第41話 弱い

 ミサはミサキ15を思い出した。


 いや、ミサキ+数字の書かれた主人公を量産していたことは覚えていたが、このミサキ15が具体的にどのような縛りプレイをさせられていた主人公なのかをはっきりと思い出した。


 まずミサキはメラバーストとハイドロハリケーンを使用した。メラ形とハイドロ形の二つの技はそれぞれ水魔法と風魔法である。


 この時点で属性縛りをしたミサキではないことはわかる。


 これでかなり絞れた。


 次に考えられるのはパーティメンバーゼロ縛りだ。これもやった記憶はある。道中で一人もパーティメンバーを増やさずに魔王を倒す縛りプレイ。

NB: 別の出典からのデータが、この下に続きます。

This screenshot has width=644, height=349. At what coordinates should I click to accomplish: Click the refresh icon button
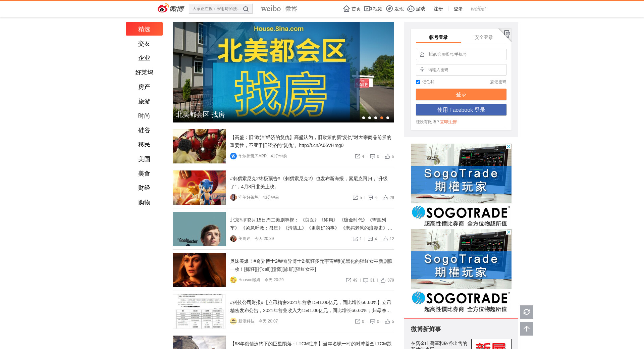pos(526,312)
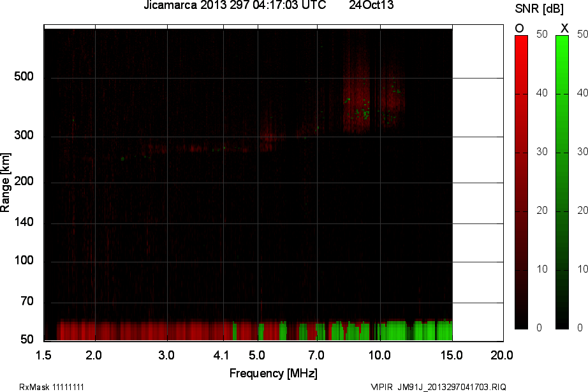This screenshot has height=392, width=588.
Task: Click the Frequency [MHz] axis label
Action: click(x=273, y=373)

 が、これもクラウスが勇者との話をしていたので除外できる。


 さらには初期装備縛り。これもミサは実際にやった。が、今、ミサキが装備しているのはリニアで購入した短刀で、初期装備ではないのでこれも除外。


 となると覚えているのは攻撃全振り縛りと防御全振り縛りのどちらかだ。が、ミサキの動きを見ていても、ミサキの攻撃を受けてみても防御全振りはなさそうだ。


 そうなると攻撃全振り? そう思って、試しに足を木刀で小突いて見たのだがドンピシャだったようである。

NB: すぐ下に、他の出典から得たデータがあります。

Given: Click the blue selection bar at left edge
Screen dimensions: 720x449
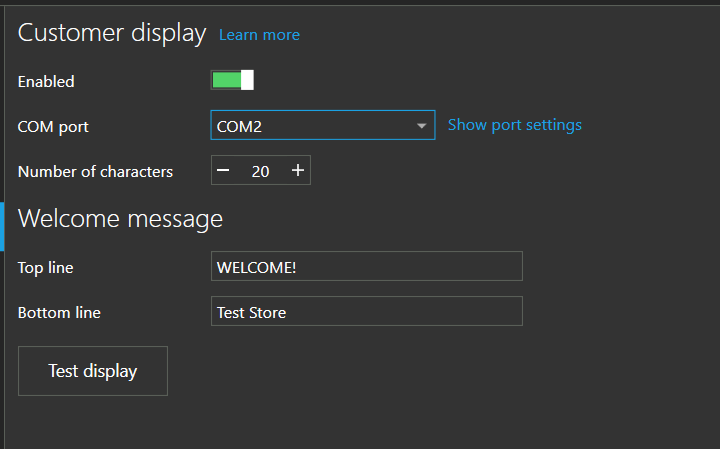Looking at the screenshot, I should pyautogui.click(x=2, y=226).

 ミサキはあっさりとミサの木刀に足を払われて無様にその場に転倒した。


 そんなミサキを眺めながらミサは、完全にミサキ15を思い出す。


「さっきの反応を見る限り、防御力を鍛えなかった……というよりは鍛えても防御力が育たなかったって感じみたいね?」

「………………」


 その場に尻餅を付くミサキはまるで化け物でも見るような目でミサを見上げて、何も答えない。


 いや、何も答えないというよりは何も答えられないといった感じだ。


 ミサキの目は恐怖で満ちていた。ただし、恐怖を覚えているのは、ミサの強さにではなく、自分のことを聞いてもないのになんでも答えてくることに対してである。

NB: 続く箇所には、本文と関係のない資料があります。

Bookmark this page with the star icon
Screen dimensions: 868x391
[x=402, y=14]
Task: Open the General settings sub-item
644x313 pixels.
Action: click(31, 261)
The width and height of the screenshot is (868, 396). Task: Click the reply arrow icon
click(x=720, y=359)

『レビオンクエスト』では敵を倒せば、経験値が貯まり、それをプレイヤーは自由に攻撃力や防御力などに振り分けることができる。それによってプレイヤーは自分の好きな勇者を育てることができるのだ。


 が、少なくともミサの住むこの世界ではそのようなシステムは存在しない。鍛錬をくり返して、徐々にバランス良く魔力や体力がついてきた。


 もしもミサキ15も同じなのだとしたら、彼にとっては自分の体はどれだけ鍛錬を続けても防御力が育たない不便な体質なのだということになる。


 まさか裏でミサが経験値を振り分けていたなんて思ってもみないだろう。


 ゲームと現実の差異を感じながらふむふむと納得するように頷くミサ。


 が、ミサには他にも気がついたことがあった。


 もしかしてだが……もしかしてこの主人公はミサが操作しないとろくに鍛錬も積まない怠け者なのではないかと。


 そもそも『レビオンクエスト』は始まりの街を出発して魔王を討伐するまで、たった一年ほどの短い物語である。


 その一年間で、ただの少年だった主人公は、魔力を鍛え仲間を増やして魔王を討伐する。


 ゲームをプレイしていた頃はそのことに疑問を抱かなかったが、これは異常なまでの短期間である。


 素人同然の少年がたった一年で魔王を倒せるレベルの魔力を手に入れるなんてチートどころの話ではない。


 が、逆にミサはこうも思う。


 そもそも主人公はゲーム開始までの間何をやっていたのだろうか?


 ゲームのあらすじでは冒険者だった父に憧れて野山を駆けまわっていたことになっている。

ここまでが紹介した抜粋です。